Fransa’da gelişen kapitalizm üzerinde yükselen ve ülkenin kendi özgünlüklerini de içeren bu işçi mücadeleleri, işçi sınıfına, açık sınıf çatışması, politik mücadelede deneyim, işçi kitlelerinin devrimlere varan yaratıcı eylem gücü, atılımı ve cesareti, sosyalizmin giderek olgunlaşan teorik birikimin üzerinde yükseleceği pratik mücadeleler –sınıf mücadelesi, iktidar, devrim vb.– miras bıraktı. Sonradan gelişen işçi hareketleri bu pratik mücadele tecrübesini ve üzerinden adım adım gelişen teorik mirası kullandılar ve bütün bu birikim Marksizmin teorik hazinesinde yerini aldı. Bütün bu gelişmeyi, yükselen yeni sınıfın, yani işçi sınıfının modern topluma damgasını vuracak olan sınıf olduğu gerçeğinin kanıtlanması olarak özetlemek yanlış olmayacaktır.
Fransa’dan sonra uluslararası işçi hareketinin bayrağını en önde taşımak Alman işçilerinin görevi oldu.
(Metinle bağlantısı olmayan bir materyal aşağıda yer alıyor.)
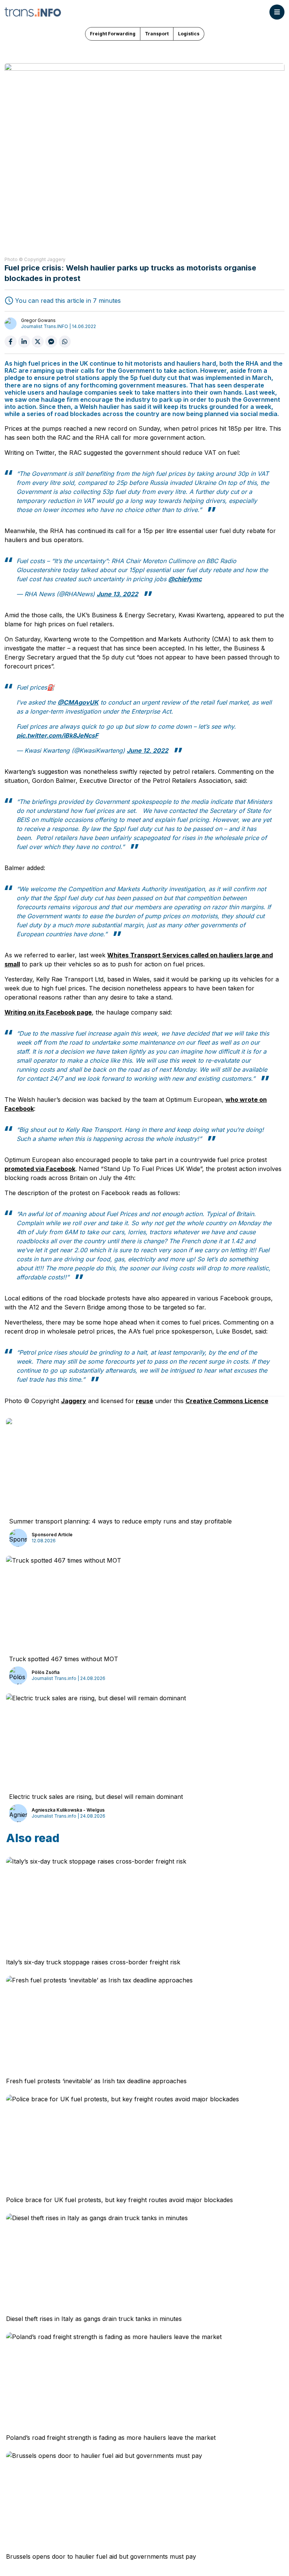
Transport (157, 33)
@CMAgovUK (78, 702)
Almanya’nın geç ama hızlı kapitalistleşme atılımı, güçlü bir işçi hareketinin doğmasına da neden oldu. Marx ve Engels’in de ilk örgütleyicileri oldukları işçi hareketi “anti-sosyalist” yasa saldırısının püskürtülmesiyle de yayılıp, genişledi. Alman işçileri, işçi sınıfının hem örgütlenme deneyimini geliştirdiler, hem de seçimlerden ve parlamentodan yararlanma, parlamenter mücadele biçimlerini kullanma yeteneğini uluslararası işçi hareketine kazandırdılar. İşçi sınıfı hareketi ile sosyalizmin birliği, Alman işçilerinin mücadele tecrübelerinde cisimleşmişti.
Bir tarafta Almanya’da kapitalizm yaygınlaşıp gelişirken, başka bir kıtada da kapitalizmin hızla geliştiği bir diğer ülke ise, ABD idi. Hızlı kapitalist gelişme, ABD’de de güçlü bir işçi hareketinin ortaya çıkmasına neden oldu. İşçi sınıfının örgütlenme ve 8 saatlik işgünü mücadeleleri yaygınlaşarak gelişti. Kadın işçilerin yaygın mücadeleleri, Amerikan burjuvazisinin hareketi bastırmak için uyguladığı şiddet ve katliamlarla karşılandı. Amerikan işçi sınıfının bu mücadelelerinin, İkinci Enternasyonal’in kararları ile uluslararası işçi sınıfına emekçi kadınlar gününü, uluslararası işçi sınıfının birlik, mücadele ve dayanışma günü 1 Mayıs’ı kazandırdığı hatırlamamız gerekiyor.
19. yüzyılın sonunda emperyalizmin belirginleşmesine, kapitalist emperyalist dünya çelişkilerinin çoğalması ve keskinleşmesi eşlik etti. Bu ülkelerde emek sermaye çelişkisi üzerinde yükselen, emperyalist ülke ve tekeller arasındaki çelişki ve bu çelişkinin derinleşmesi, bu çelişkilere sömürge ve bağımlı halklarla emperyalizm arasındaki çelişkilerin yoğunlaşmasının eklenmesi, uluslararası işçi hareketine yeni bir ivme kazandırdı. 1. Emperyalist savaşın patlak vermesi bu çelişkiler üzerinde gerçekleşti. Emperyalist kapitalist sistem en zayıf halkasında, Rusya’da Ekim Devrimi ile yarıldı.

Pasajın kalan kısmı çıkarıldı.